Finding an Incenter via Formulas

Terms

For every polygon, there is a largest circle that fits entirely within that polygon. If that circle touches all sides of the polygon, then it is said to be inscribed; it is called the incircle, and its center is called the incenter (which is then also called the polygon’s incenter). Every triangle has an incenter and an incircle.

An angle bisector is the ray that divides any angle into two congruent smaller angles. Geometrically, a triangle’s incenter can be located by drawing any two of its three angle bisectors and finding where they intersect, which is called the point of concurrency. This point is the same distance from all three sides of the triangle.

In this article, I will derive how to calculate the incenter and the radius of the incircle based only on the lengths of the sides of the triangle; I’ll also discuss some other related information.

Finding the Incenter Geometrically

Let’s consider a basic triangle: triangle

The angle bisector at ∠A splits it into two 29° angles; likewise, ∠B’s angle bisector creates two 21° angles and ∠C’s creates two 40° angles. These three bisectors intersect at a single point, H:
incenter

The distance from H to each side of the triangle is the segment perpendicular to the side that goes to H:incenter

Because H is the incenter, these three perpendicular segments are spokes (radii) of the incircle, and are hence the same length.

Finding the tangent points algebraically

The first step to finding the location of H using formulas is finding the location of D, E, and F. This is the easiest of the two steps.

Notice that we have divided our original triangle into six right triangles. What do we know about these triangles?

Consider △ADH and △AFH. ∠HAD ≅ ∠HAF because AH bisects ∠BAC; HA ≅ HA; ∠HDA ≅ ∠HFA because they’re both right angles. Thus, △ADH ≅ △AFH by AAS, and AD ≅ AF by CPCTC.

We can likewise demonstrate that BD ≅ BE and CF ≅ CE. In casual terms, this means that the two segments between each corner and each point along the side are the same length.

Let’s call these segment lengths a, b, and c, so that a = AD = AF, b = BD = BE, and c = CE = CF. And let’s call the three sides of the triangle s1, s2, and s3, as shown: labels

We can set up these equations: \[ a + b = s_1 \\ a + c = s_2 \\ b + c = s_3 \]

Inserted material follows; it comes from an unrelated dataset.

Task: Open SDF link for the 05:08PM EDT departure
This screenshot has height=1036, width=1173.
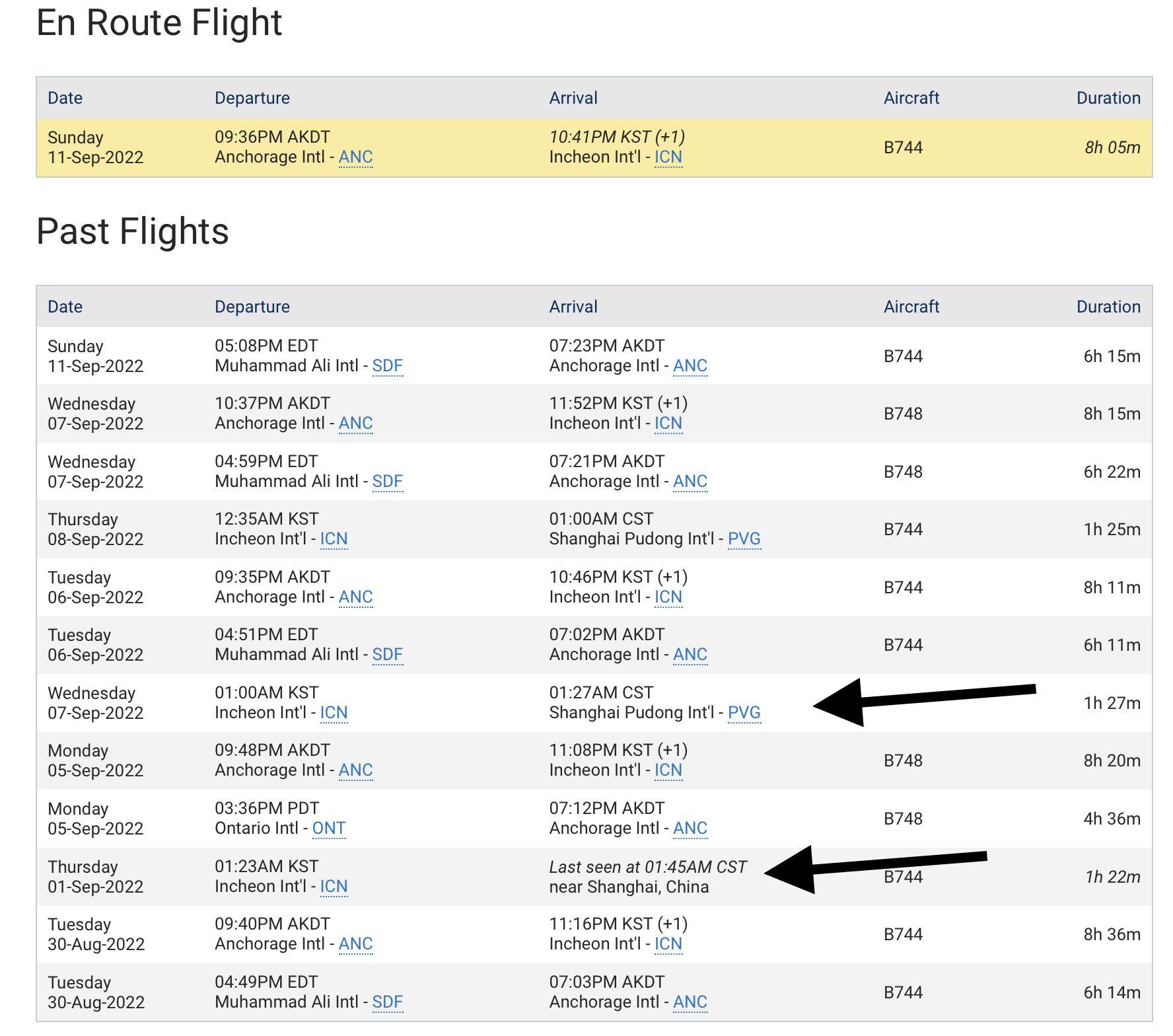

We can then solve these in terms of \(a\): \[ b = s_3 – c \\ a + s_3 – c = s_1 \\ c = s_2 – a \\ a + s_3 – (s_2 – a) = s_1 \\ a + a + s_3 – s_2 = s_1 \\ 2a = s_1 + s_2 – s_3 \\ a = \frac{s_1 + s_2 – s_3}{2} \]

This provides a way of finding the incenter of a triangle using a ruler with a square end: First find two of these tangent points based on the length of the sides of the triangle, then draw lines perpendicular to the sides of the triangle. The intersection point will be the incenter.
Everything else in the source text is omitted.